Мама, на которую я смотрела как на атрибут жизни детей, вдруг спросила:
— Тамочка, ты не возражала бы, если бы к нам пришел один человек?
— Зачем? — настороженно и холодно спросила я. Мама замолчала. Она уповала на то, что старшая дочь поймет ее, не воспротивится праву быть жаждущей и живой. И обманулась. Ей было всего тридцать девять лет. У нее было свое сердце. И мы могли в тот момент стать очень близкими друзьями… Но где-то в бухте Нагаево по пояс в воде папа грузил камни. На его бушлате был нашит номер. Он был лишен права писать нам и получать от нас письма и помощь. А разве мама жила не с этим? Драматизм ее жизненного ощущения в полной мере проступил, когда все чаще и чаще мама стала покупать вино и в одиночку выпивать рюмку-другую. С неизбывной тоской в глазах, стыдясь и казня себя, она искала в том спасение.
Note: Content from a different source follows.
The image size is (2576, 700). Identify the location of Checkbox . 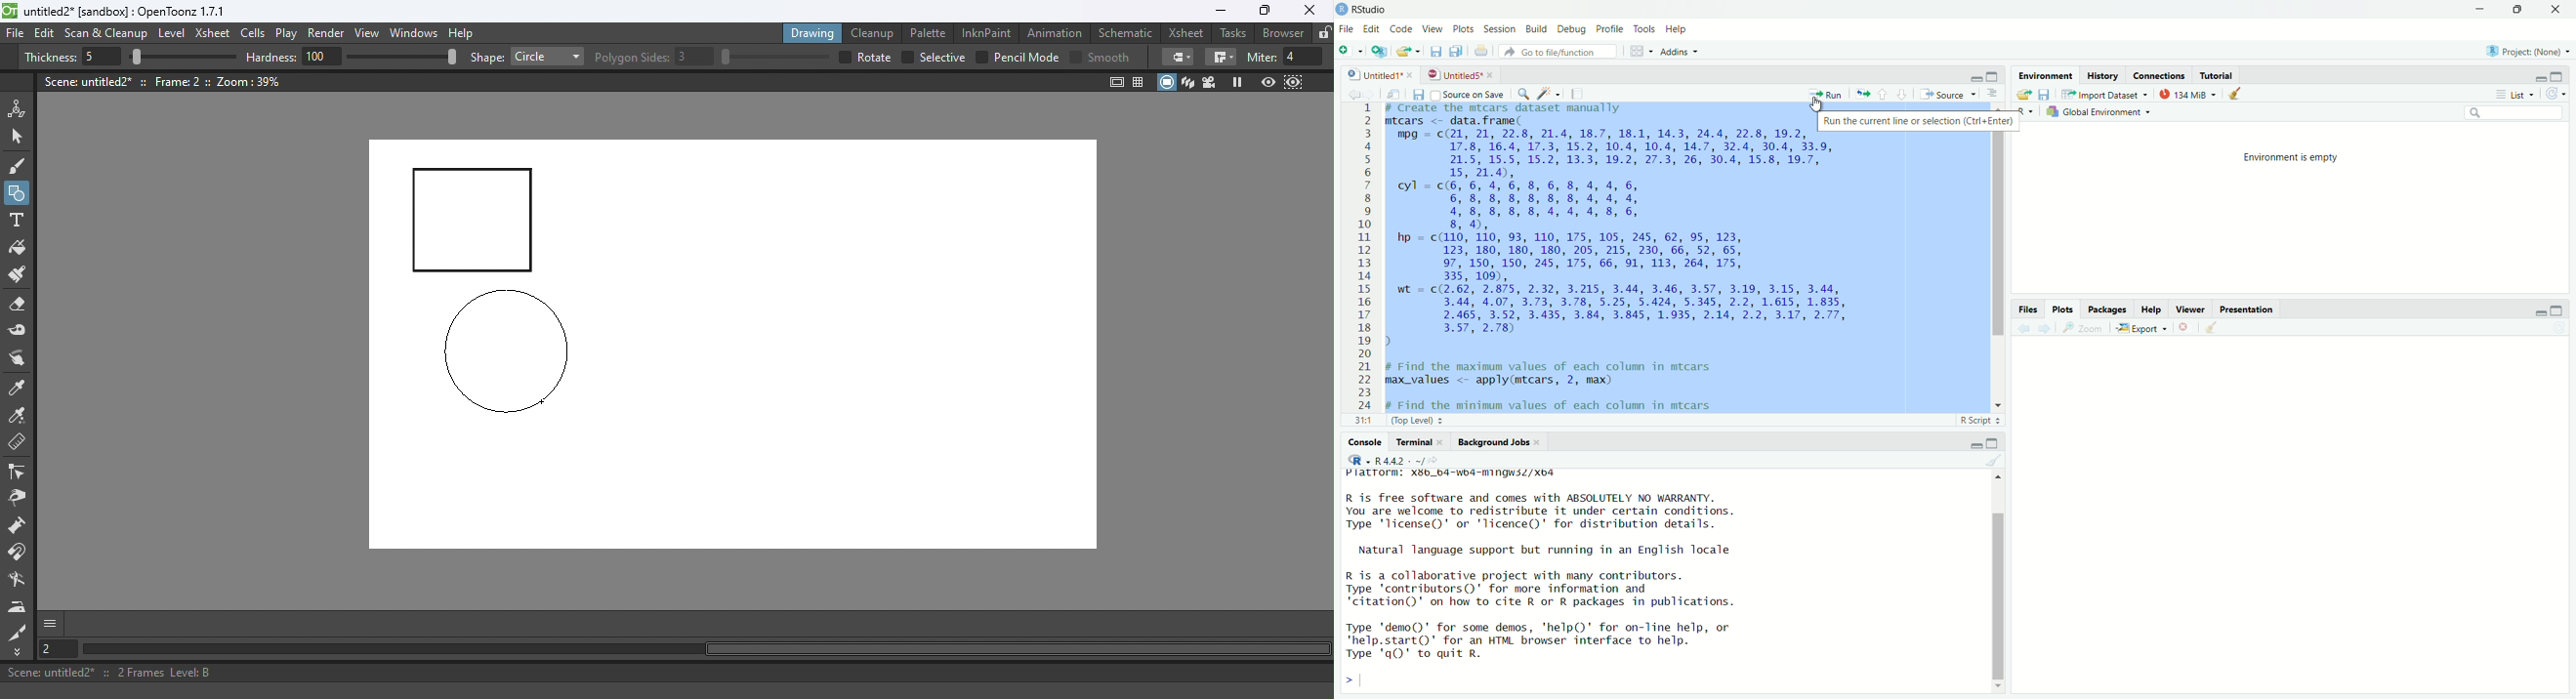
(1075, 56).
— Где мое платье, мамочка?
— Оно… Я его продала, детка.
Увидев, что это не шутка, я ужаснулась и возмутилась, бушевала, грозила уйти из дому. И однажды ушла в институтское общежитие. Но, прибежав домой и застав маму в постели с компрессом на голове, увидев замкнувшихся сестренок, тут же вернулась.